Наконец-то парень взял лошадь под узды и крикнул зычно:
- А ну, милая, трогай!
Я крепко ухватилась за дужку крыла, чтобы придержать его на неровной дороге. К счастью, вскоре пошел сильный снег, а там и ночь наступила - она и скрыла нас от вражеских снарядов.
Первый и единственный раз в жизни я "летала" таким необычным конным экипажем. Истощавшие за время рейда кони тянулись не спеша и не разбирая дороги. Самолет грустно вздыхал на ухабах. С каждой новой колдобиной внутри его что-то тревожно трещало. Неуклюжие на земле крылья то пригибались к самому снегу, то, упруго выпрямляясь, поднимались кверху вместе со мной. Такая неестественная вибрация совсем не радовала мое сердце: того и глядя без плоскостей останешься. Но, как бы то ни было, с помощью коня и угрюмого возницы удалось вывезти машину в безопасное место. Остановились мы в каком-то селе. Покопалась я наутро в моторе. Попросила хозяйку хаты, у которой мы остановились, нагреть воды. Слила в чугун масло и тоже поставила в печь. Помощники из конников помогли мне потом залить в бачок уже горячее масло, облили карбюратор мотора горячей водой и стали запускать. К всеобщей радости, мотор чихнул раз-другой и заработал.

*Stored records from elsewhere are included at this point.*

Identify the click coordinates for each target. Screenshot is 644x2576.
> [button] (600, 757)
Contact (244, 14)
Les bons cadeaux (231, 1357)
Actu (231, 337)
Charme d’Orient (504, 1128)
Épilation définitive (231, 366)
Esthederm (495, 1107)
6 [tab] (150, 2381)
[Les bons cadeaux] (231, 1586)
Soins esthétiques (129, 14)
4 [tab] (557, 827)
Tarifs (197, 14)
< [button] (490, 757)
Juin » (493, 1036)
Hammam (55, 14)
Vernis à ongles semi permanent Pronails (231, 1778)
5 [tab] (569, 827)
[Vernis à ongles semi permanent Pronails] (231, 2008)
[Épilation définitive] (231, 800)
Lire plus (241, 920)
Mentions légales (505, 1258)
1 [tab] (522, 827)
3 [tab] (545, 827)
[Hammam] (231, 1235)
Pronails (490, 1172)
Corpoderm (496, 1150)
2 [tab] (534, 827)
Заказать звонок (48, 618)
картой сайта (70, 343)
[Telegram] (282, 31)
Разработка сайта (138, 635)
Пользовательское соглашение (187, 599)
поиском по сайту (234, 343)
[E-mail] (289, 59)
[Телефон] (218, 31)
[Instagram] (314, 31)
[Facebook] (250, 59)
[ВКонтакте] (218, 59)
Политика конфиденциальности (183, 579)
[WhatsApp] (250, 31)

В тот февральский день я не раз добрым словом вспоминала своих аэроклубовских учителей. Нет, не зря заставляли они учлетов разбирать и собирать все узлы двигателя, не зря оставляли после полетов повозиться с машиной вместе с механиком. Хочешь хорошо летать - знай отлично самолет! Таким было правило. И вот сейчас прочное знание материальной части помогло мне справиться с ремонтом.

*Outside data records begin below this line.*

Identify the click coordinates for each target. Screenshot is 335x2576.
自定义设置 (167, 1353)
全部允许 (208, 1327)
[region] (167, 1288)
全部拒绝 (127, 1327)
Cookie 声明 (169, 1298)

- Разрешите улетать, товарищ генерал? - спросила я Пархоменко.
- Улетай! Возьми вот пакет и раненого, а на меня, старика, не сердись. На войне все бывает. Я ведь тебя за парня принял, а ты... В карих глазах генерала засветилось что-то доброе, он неловко махнул рукой и застенчиво по-юношески заулыбался.
Земляк
В эскадрилье уже знали о всех моих бедах - им сообщили радисты кавалерийского корпуса, наладившие связь.

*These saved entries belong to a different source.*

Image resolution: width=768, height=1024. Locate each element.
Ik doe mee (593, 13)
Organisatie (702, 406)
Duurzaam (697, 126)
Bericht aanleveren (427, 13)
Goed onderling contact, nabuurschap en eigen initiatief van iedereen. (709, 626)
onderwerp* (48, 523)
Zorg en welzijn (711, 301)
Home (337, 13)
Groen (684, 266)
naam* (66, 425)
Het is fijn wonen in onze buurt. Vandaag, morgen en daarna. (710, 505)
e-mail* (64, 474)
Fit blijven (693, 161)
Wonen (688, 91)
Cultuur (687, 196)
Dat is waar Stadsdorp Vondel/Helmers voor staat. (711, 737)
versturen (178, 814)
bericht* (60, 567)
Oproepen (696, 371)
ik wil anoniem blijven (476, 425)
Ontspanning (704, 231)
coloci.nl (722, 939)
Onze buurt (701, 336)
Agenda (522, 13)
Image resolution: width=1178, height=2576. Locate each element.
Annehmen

Прилетев на свой аэродром, я села, зарулила самолет на стоянку, но рядом не обнаружила машины лейтенанта Алексеева. Вокруг все было разбросано в каком-то беспорядке.
- Что случилось? - спросила я механика Дронова.
- Погиб лейтенант Алексеев.
- С кем летал?
- Со штурманом лейтенантом Грачевым. Грачев жив, только сильно покалечен...
Больно защемило сердце, на глаза навернулись слезы, и я, едва передвигая ноги, пошла со стоянки.
- Что вы, Егорова, не идете, а плететесь? - слышу сердитый голос майора Букина. - Где пакет от командира кавалерийского корпуса? Поторапливайтесь!..
Я достала из планшета пакет, передала майору, а сама пошла искать комиссара Рябова и парторга Иркутского. "Как же так? думалось мне. - Погиб наш товарищ, летчик... Надо созвать людей, помянуть добрым словом. Как же так?.."
Ни Рябова, ни Иркутского на месте не оказалось. Они улетели на задание еще утром. Откровенно говоря, мы немножко недолюбливали Булкина за его высокомерие, сухость, грубоватость. Алексей Васильевич Рябов был полной его противоположностью. Зачастую комиссар сам летал как рядовой летчик, но находил время и по душам поговорить, и поругать, если заслужил. Однако если и поругает, то на него не обидишься.
Парторг Иван Иосифович Иркутский был под стать нашему комиссару - чуткий, добрый, внимательный и штурман отличный. Особенно он отличался в розыске частей, попавших в окружение. В эскадрилье шутили, что Иван фрицев под землей отыщет.
Как-то в поиске отряда конников Иркутский с летчиком Касаткиным наскочили на немецкие танки. Те немедленно их обстреляли. А вскоре Иркутский заметил в одном населенном пункте людей с охапками сена, суетившихся среди домов. Штурман предложил Касаткину посадить машину. Когда приземлились, выяснили, что в селе был именно тот отряд, который они искали. В целях маскировки кавалеристы укрыли коней в сараи, хлевы, даже в жилых домах. Задание экипаж выполнил.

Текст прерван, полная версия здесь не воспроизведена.